ServiceNow OAuth connections require third-party login

When setting up a connection to a third-party ServiceNow instance via OAuth, you will need to generate an OAuth token. This process requires you to log into the third party instance from your local instance.

In many cases, this causes no issues. However, many larger corporate clients have thick layers of cyber-security wedged in between their IT estate and the outside world. This can make token generation difficult.

A scenario

Company A wants to send incident data to Company B via OAuth. Both companies use SSO, both companies use IP whitelisting, and both companies allow access to their instances only from their own machines. (Basically every client I've ever worked with has exactly these measures in place, so it's not exactly unrealistic.)
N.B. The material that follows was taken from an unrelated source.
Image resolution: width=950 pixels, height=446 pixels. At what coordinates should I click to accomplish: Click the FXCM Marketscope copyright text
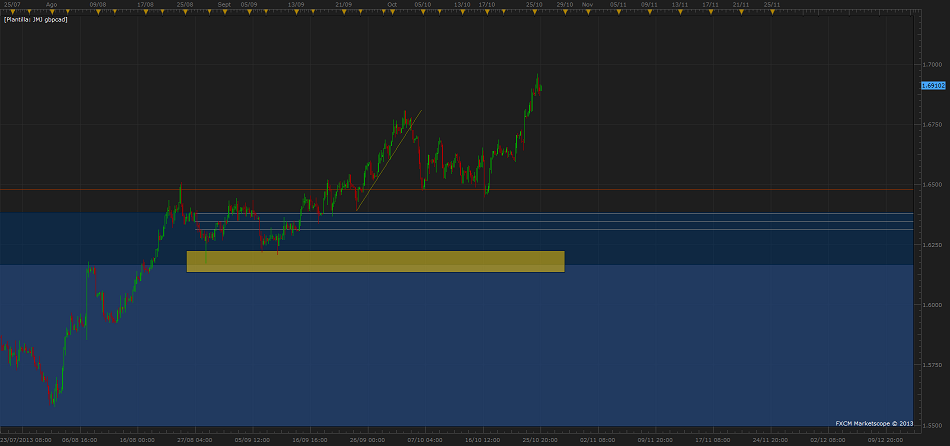click(874, 423)
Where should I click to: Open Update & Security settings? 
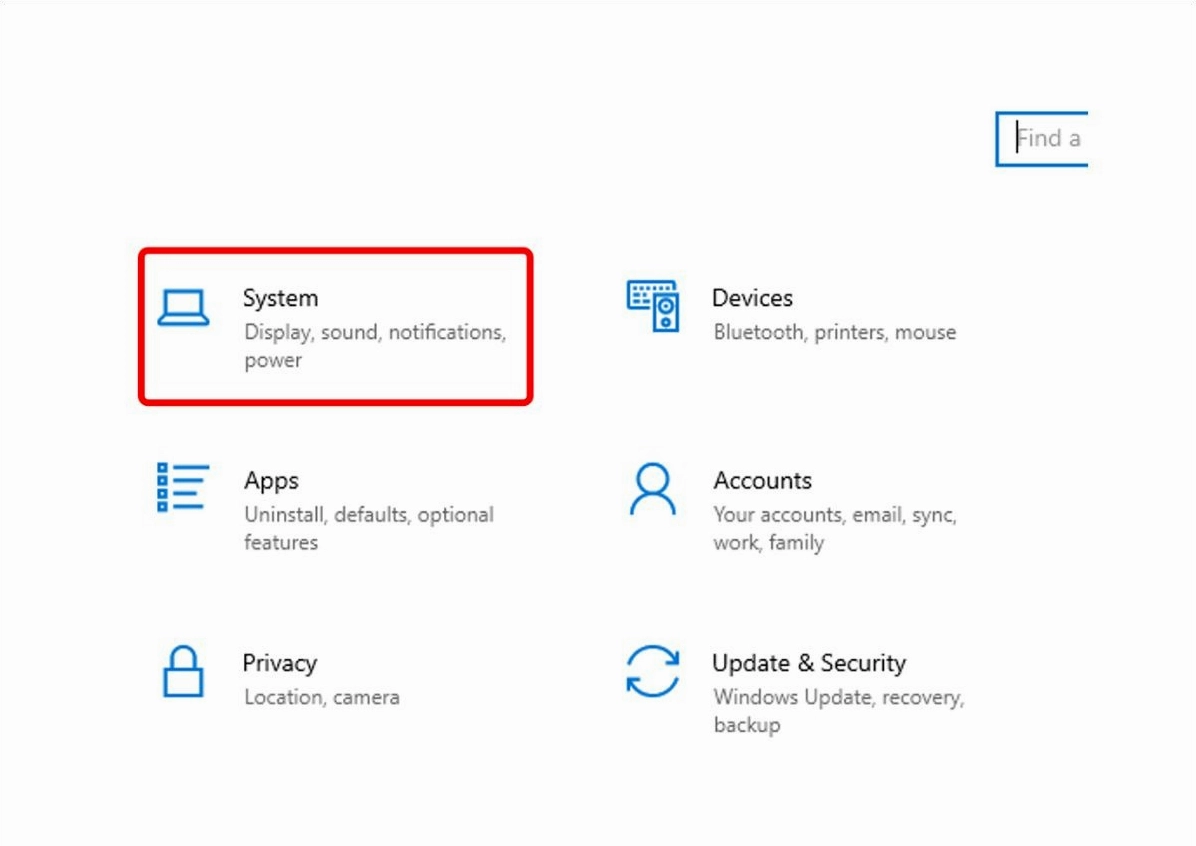click(810, 662)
In practice, this means that it's impossible to access Company B's instance from your Company A laptop: your IP address will be wrong, as will the laptop you're using. Plus, you'll probably have a hard time getting Company B to create a user account for you on their SSO system.

Without this access, you won't be able to generate a token, and therefore can't use OAuth.

The solution

Sadly, there's not really a solution to this. This article exists mainly to confirm that this OAuth problem is a fact of life. Your solution is to deliver the bad news to the security people in charge of each instance, telling them you'll be using Basic Auth instead. Better have a defibrillator handy...
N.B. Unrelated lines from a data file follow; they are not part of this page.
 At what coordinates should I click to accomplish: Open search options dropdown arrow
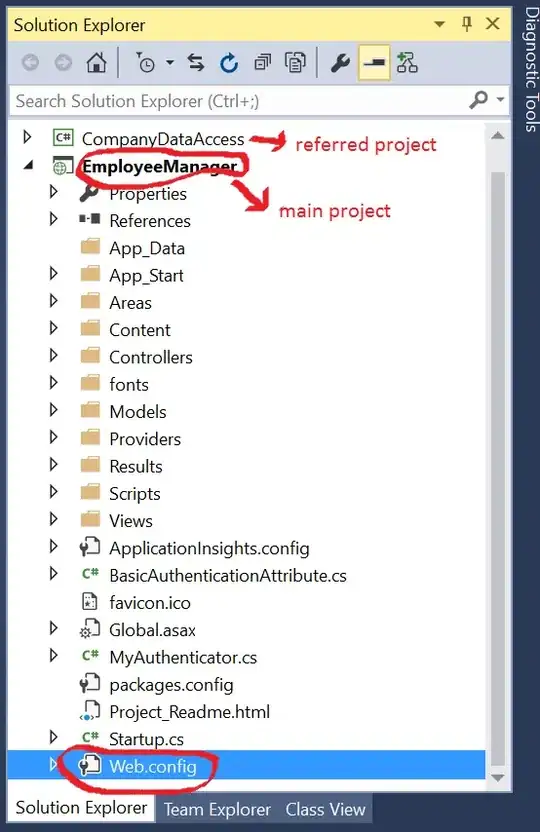click(500, 99)
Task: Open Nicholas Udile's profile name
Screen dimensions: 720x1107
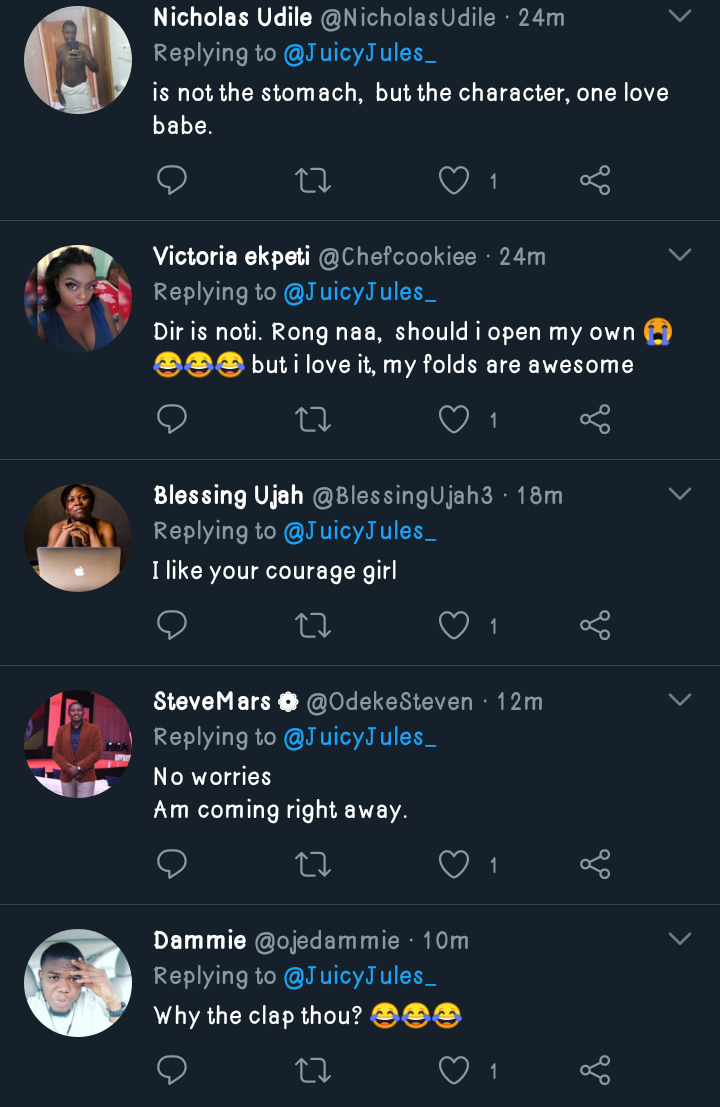Action: (232, 17)
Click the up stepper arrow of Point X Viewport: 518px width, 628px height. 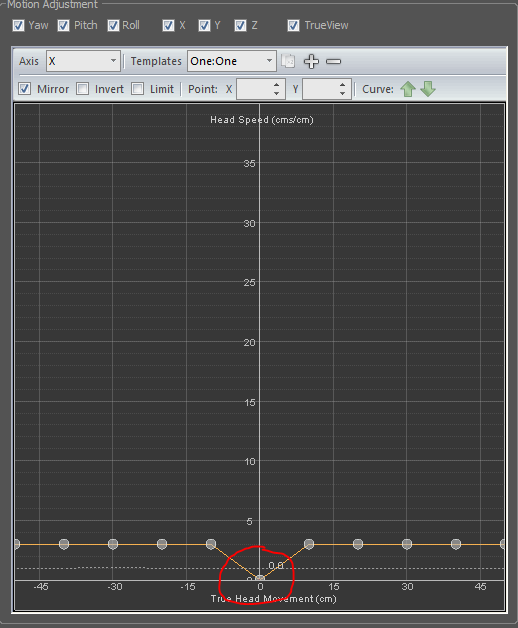click(276, 85)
ServiceNow doesn't recognise this as a problem. Instead, they seem to consider it a security feature: it's an extra layer of security on top of all the security already provided by OAuth.

Ironically, the most security-conscious organisations will be the ones unable to use OAuth, being instead reduced to using Basic Auth, which has no fancy security requirements in place.

I regret that there is currently no way for a third party to specify a trusted instance in advance, saying, "If a1v0's instance comes knocking on my door with a valid client secret in his hand, give him a token."

Shouldn't the client ID and secret be enough?

I've made a whole bunch of OAuth connections in my time and ServiceNow is the only one that enforces more than just the provision of a client secret and client ID.

The extra step doesn't make much sense, considering anyone with a username and password for the third-party instance can cause all manner of havoc with a simple curl request. There's no real marginal benefit that I can see.

Methinks the Lady doth enforce superfluous, counterproductive security hurdles too much.